Not to mention the gold in chicken breath. Chicken breath?
"They're
producing CO2 , which plants need because carbon is their basic
building block," said Ms. Edey, a 53-year-old Swedish-born weaver who
raises her own sheep for wool. "So if you add more CO2 , the plants will
grow more." The carbon dioxide content in the greenhouse is about three
or four times as high as in the air outside, she added.
"So even
with shorter days in winter, the plants grow faster than outside in the
summer garden," she said. Considering that many commercial growers use
bottled carbon dioxide to bolster production in their greenhouses,
chickens might become a hot commodity.
The chicken breath gets to
the plants via a solar-powered fan that draws the air from the chicken
coop into a series of perforated pipes that lie beneath the soil of the
growing beds. The carbon dioxide then simply rises up through the soil
particles and into the air of the greenhouse, where it is absorbed by
the leaves.
On Tuesdays, Ms. Edey and a crew of three harvesters
pick enough greens, leaf by leaf, for about 200 one-ounce salads a day.

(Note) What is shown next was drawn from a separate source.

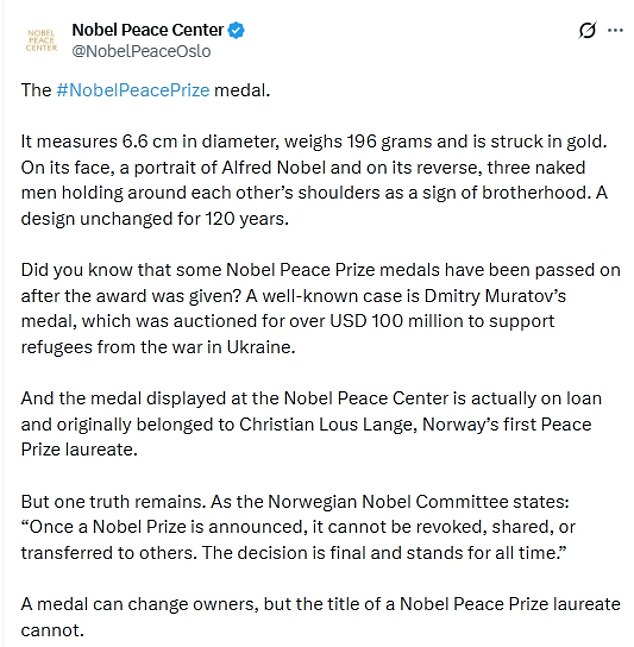Viewport: 634px width, 647px height.
Task: Open the #NobelPeacePrize hashtag link
Action: [x=133, y=90]
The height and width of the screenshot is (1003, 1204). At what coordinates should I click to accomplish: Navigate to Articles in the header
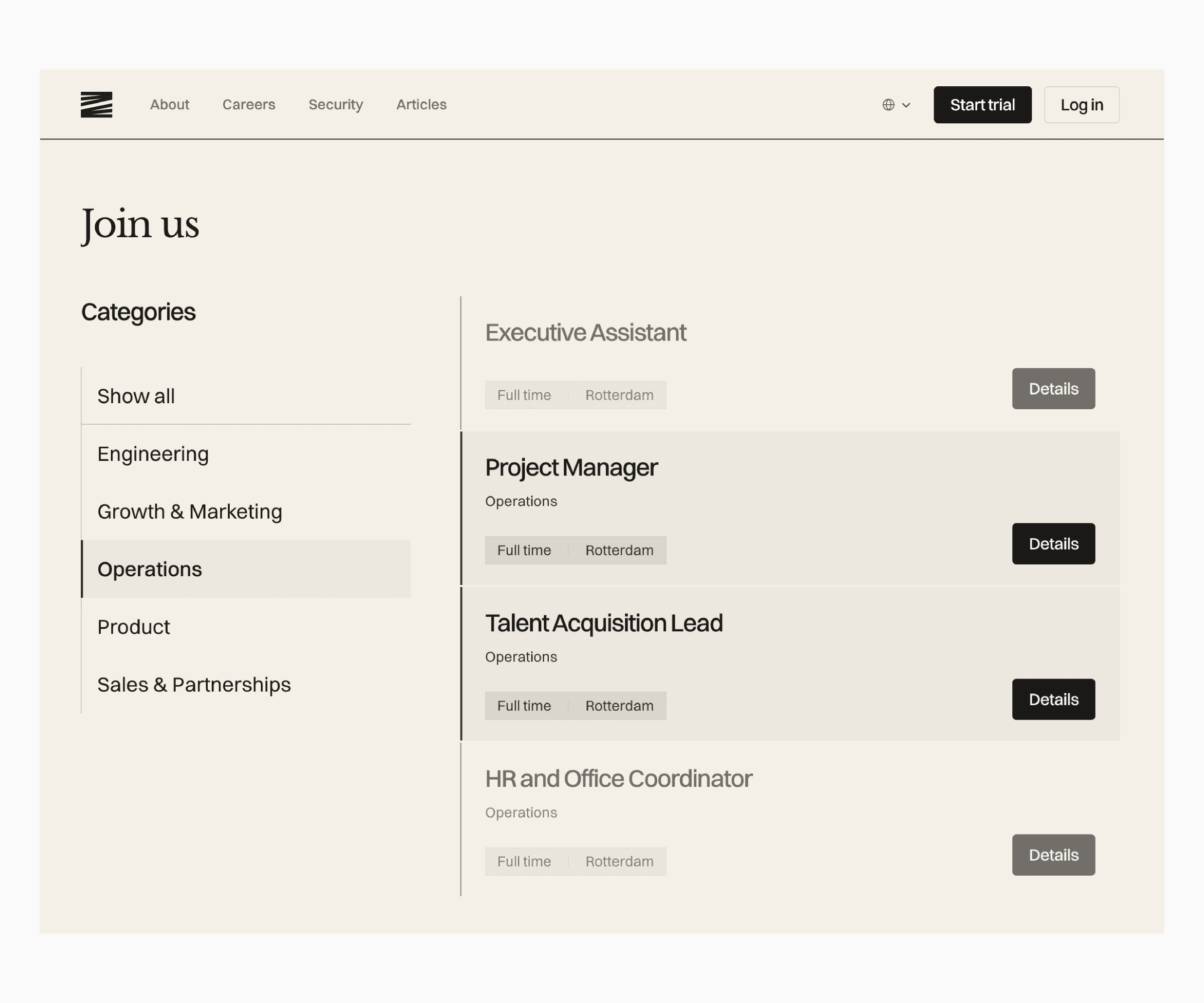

The combinations, complete with edible flowers like nasturtiums, red
salvia and borage blossoms, which are electric blue and as sweet as
honey (bees love them, too), are rinsed in a big tank in the middle of
the greenhouse, dried and bagged, and then sold on the island or shipped
to restaurants in Boston. The greens are grown without chemical
fertilizers or pesticides. Compost and seaweed beef up the soil, and if
the aphids and whiteflies get out of control, Ms. Edey just orders more
ladybugs and parasitic wasps.
Meanwhile, there is no burning oil to pollute the atmosphere.
Ms.
Edey learned about the body heat and carbon dioxide of animals from a
newspaper article that her ex-mother-in-law had sent her about 10 years
ago, when Ms. Edey was experimenting with growing plants in the solar
house that she built in 1980. The article told of a nurseryman in Oregon
who had traded his oil furnace for 450 rabbits, which saved him $750 a
year. (The annual oil bill was $1,000; rabbit food cost $250.)